* **TO BE DONE**
Copy out the data word for word, starting at the line that contains "The image size" and ending at the end of the data, with both ends included. Leave the pictures out.

------

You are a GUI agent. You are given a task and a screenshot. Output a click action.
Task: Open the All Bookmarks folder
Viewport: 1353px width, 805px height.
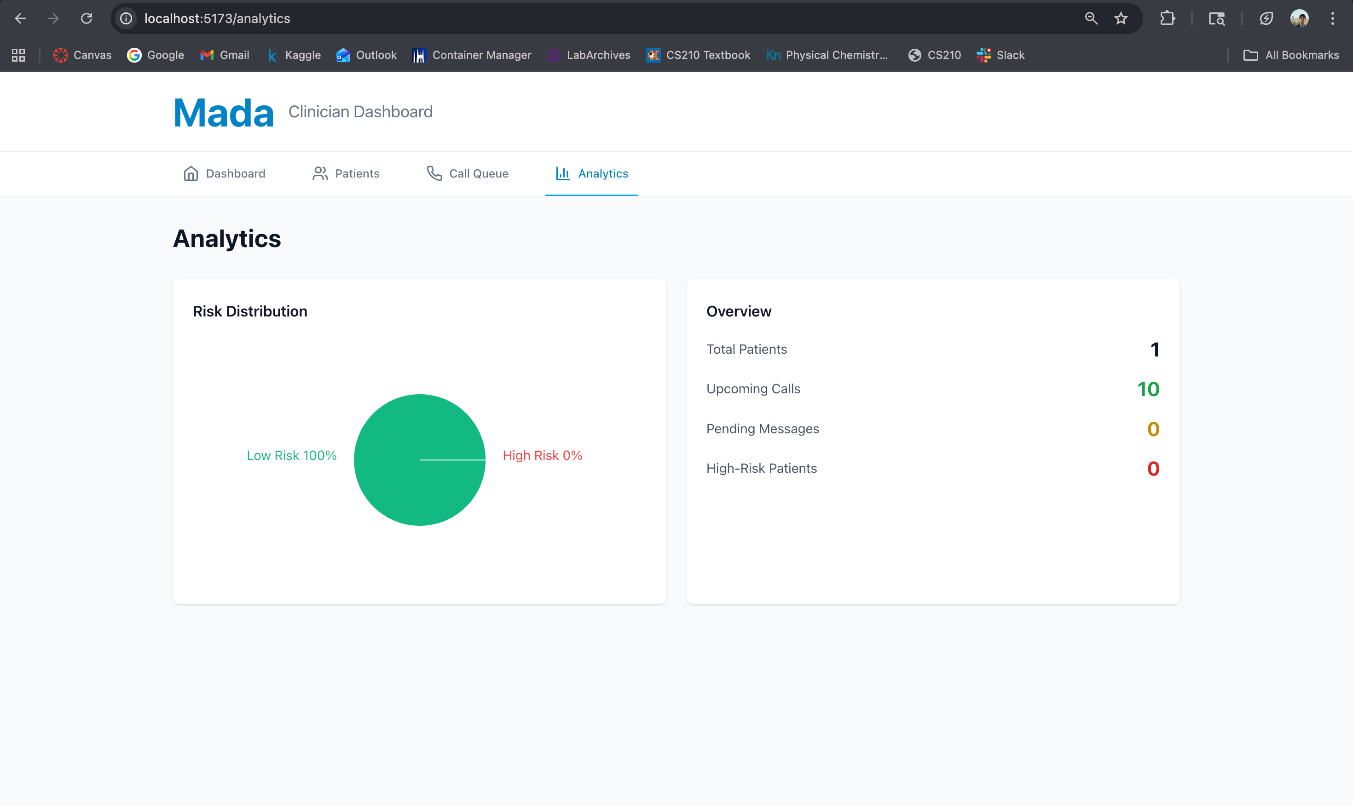[x=1291, y=55]
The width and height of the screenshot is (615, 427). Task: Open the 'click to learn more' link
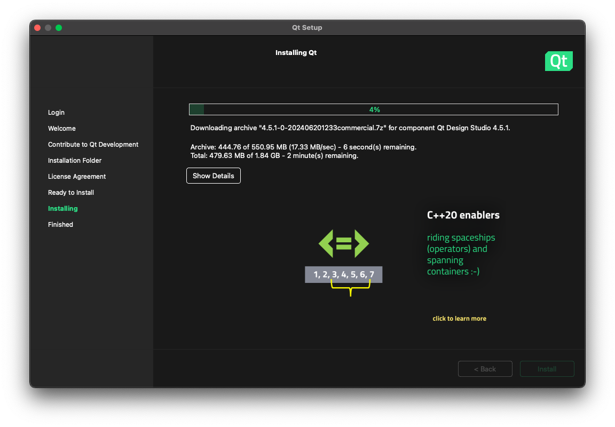(459, 319)
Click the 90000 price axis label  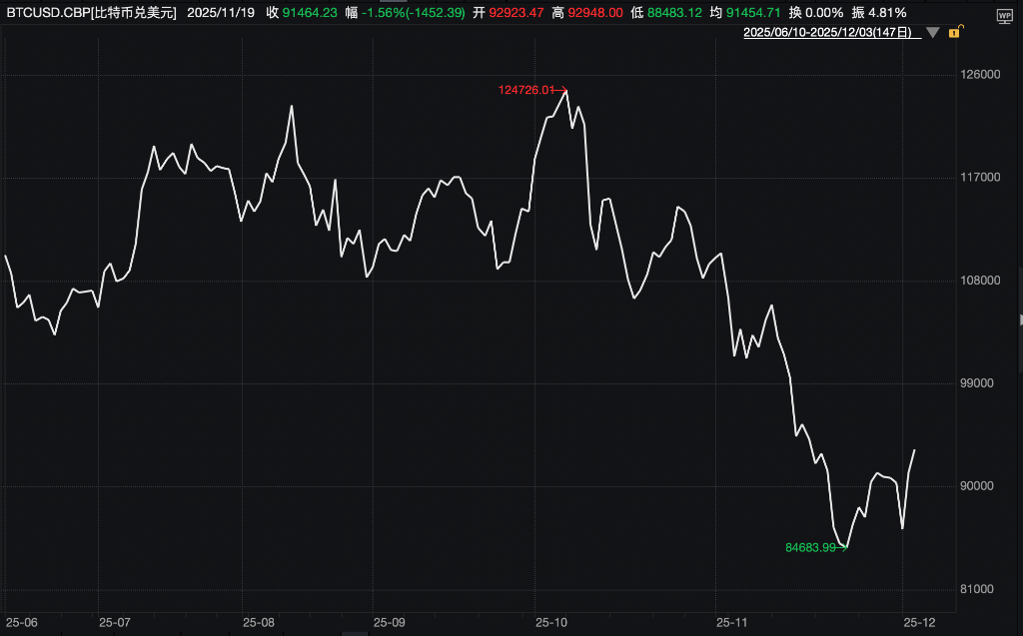tap(980, 486)
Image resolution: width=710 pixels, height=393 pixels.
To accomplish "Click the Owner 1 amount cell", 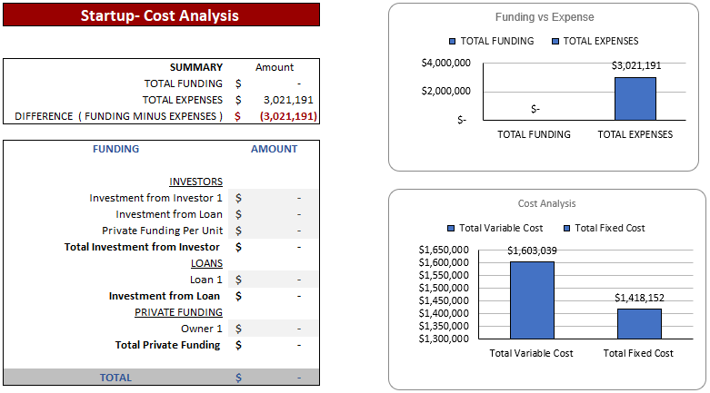I will (x=273, y=329).
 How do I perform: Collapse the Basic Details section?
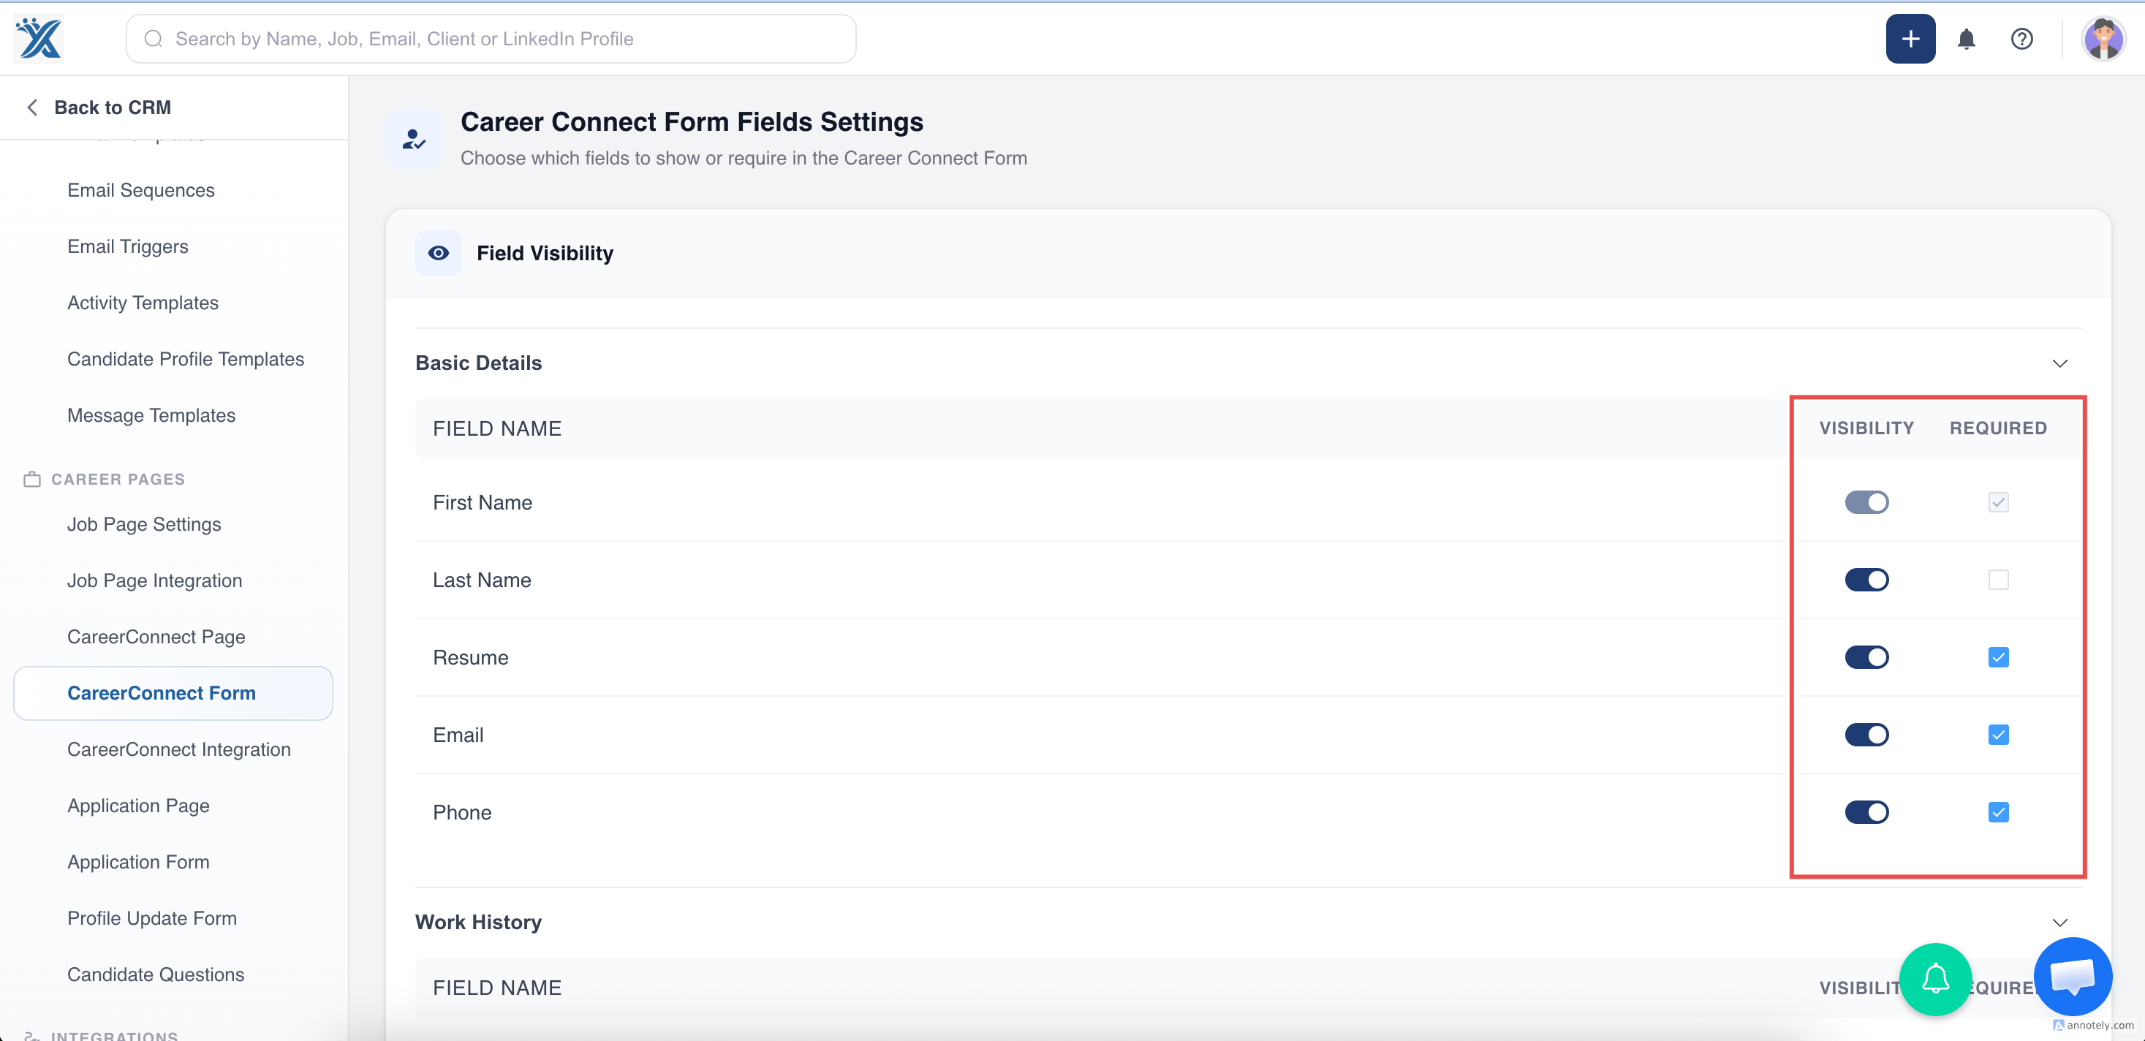2059,363
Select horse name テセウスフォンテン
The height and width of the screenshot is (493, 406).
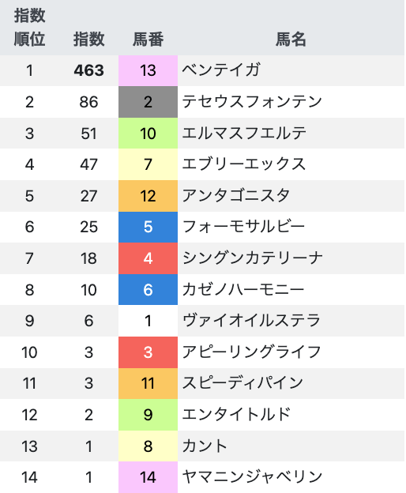tap(252, 102)
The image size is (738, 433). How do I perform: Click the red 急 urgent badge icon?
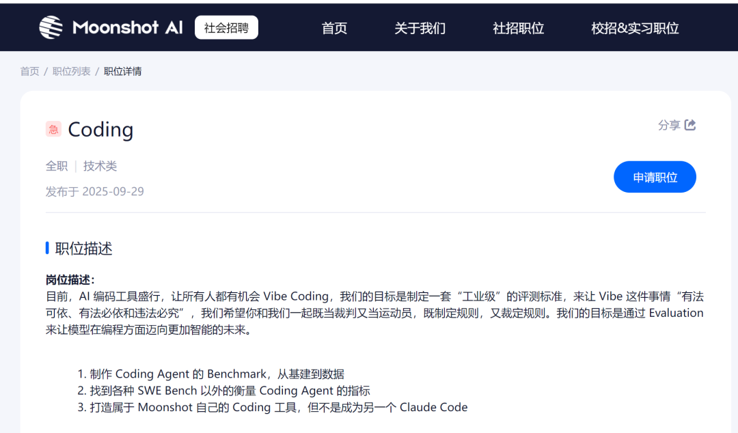pyautogui.click(x=53, y=129)
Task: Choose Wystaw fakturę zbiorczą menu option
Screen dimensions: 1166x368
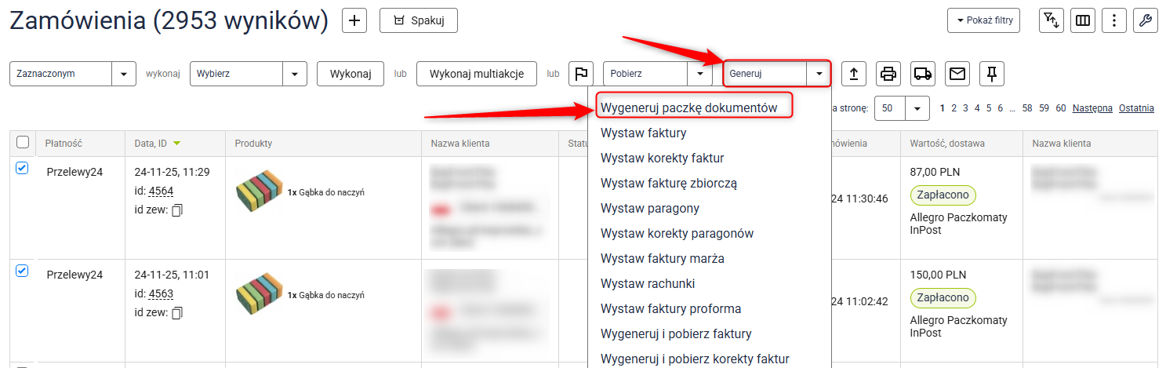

------

* **EXERCISE RESPONSE**
The image size is (738, 433). How do I perform: Click the red 急 urgent badge icon?
pyautogui.click(x=53, y=129)
Task: Choose Wystaw fakturę zbiorczą menu option
Screen dimensions: 1166x368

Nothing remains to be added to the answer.